=== Extracted data ===
<<<<

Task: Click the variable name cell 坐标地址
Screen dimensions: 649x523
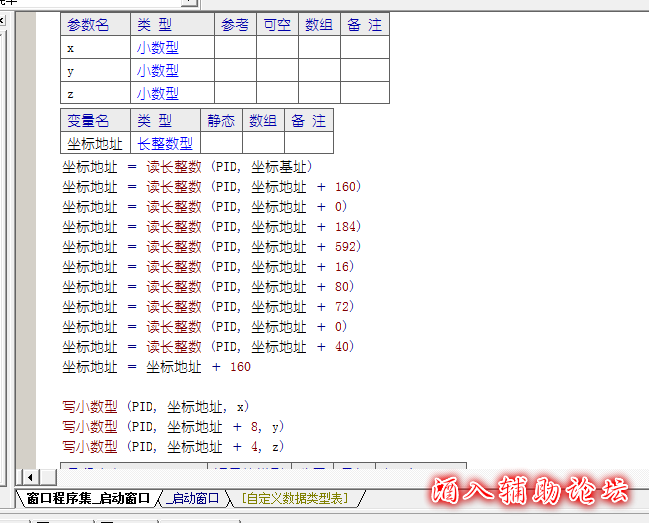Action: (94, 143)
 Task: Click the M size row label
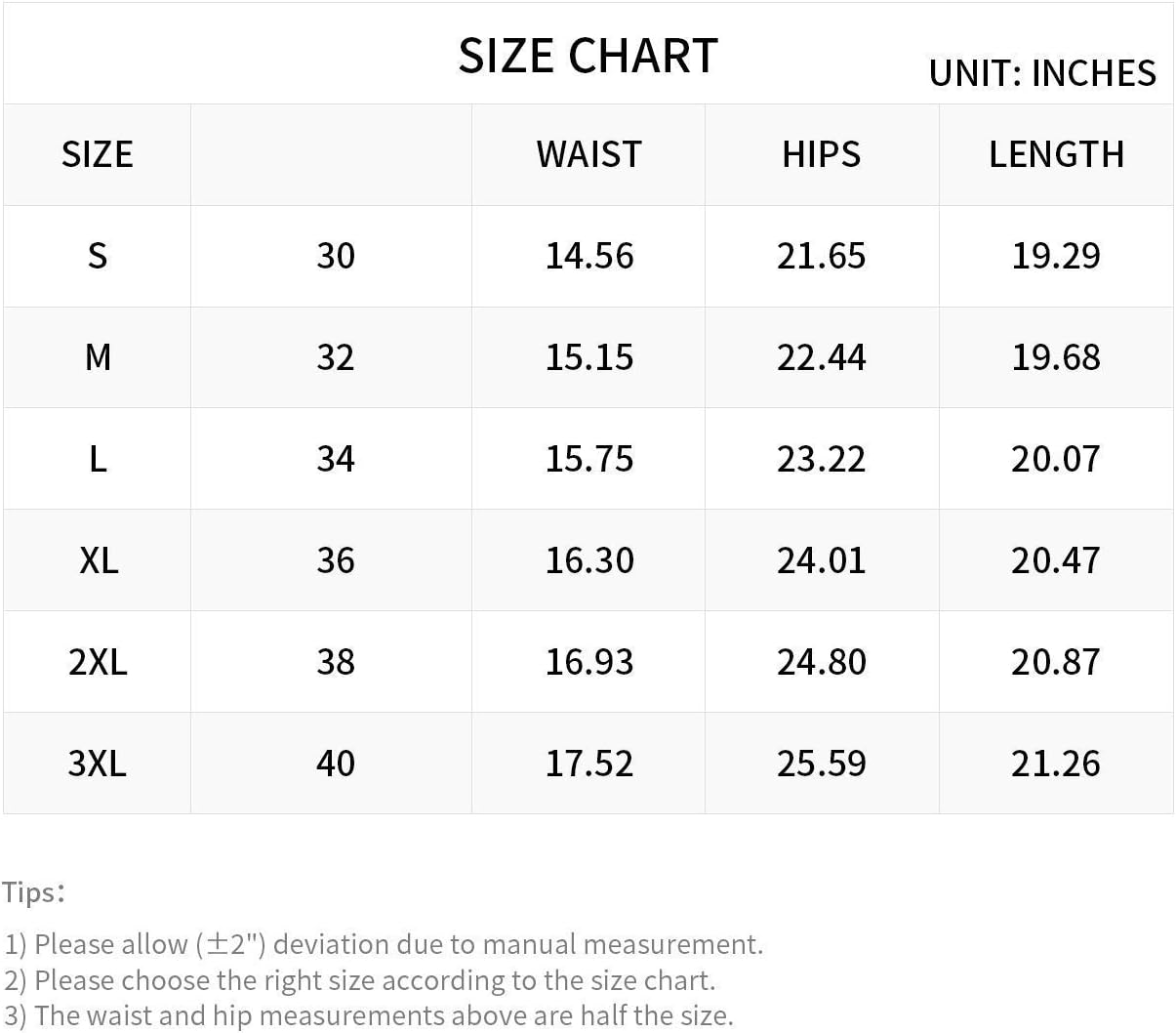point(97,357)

>>>>
<<<<

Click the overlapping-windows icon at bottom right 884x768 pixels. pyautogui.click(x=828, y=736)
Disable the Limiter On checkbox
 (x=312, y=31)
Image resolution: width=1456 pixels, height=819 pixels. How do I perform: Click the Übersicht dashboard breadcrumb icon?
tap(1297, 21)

>>>>

=== Required task ===
Reproduce, word for word, the records starting at the line containing "Click the overlapping-windows" and ending at the line containing "tap(1297, 21)", including both of those lines.

=== Full output ===
Click the overlapping-windows icon at bottom right 884x768 pixels. pyautogui.click(x=828, y=736)
Disable the Limiter On checkbox
 (x=312, y=31)
Image resolution: width=1456 pixels, height=819 pixels. How do I perform: Click the Übersicht dashboard breadcrumb icon?
tap(1297, 21)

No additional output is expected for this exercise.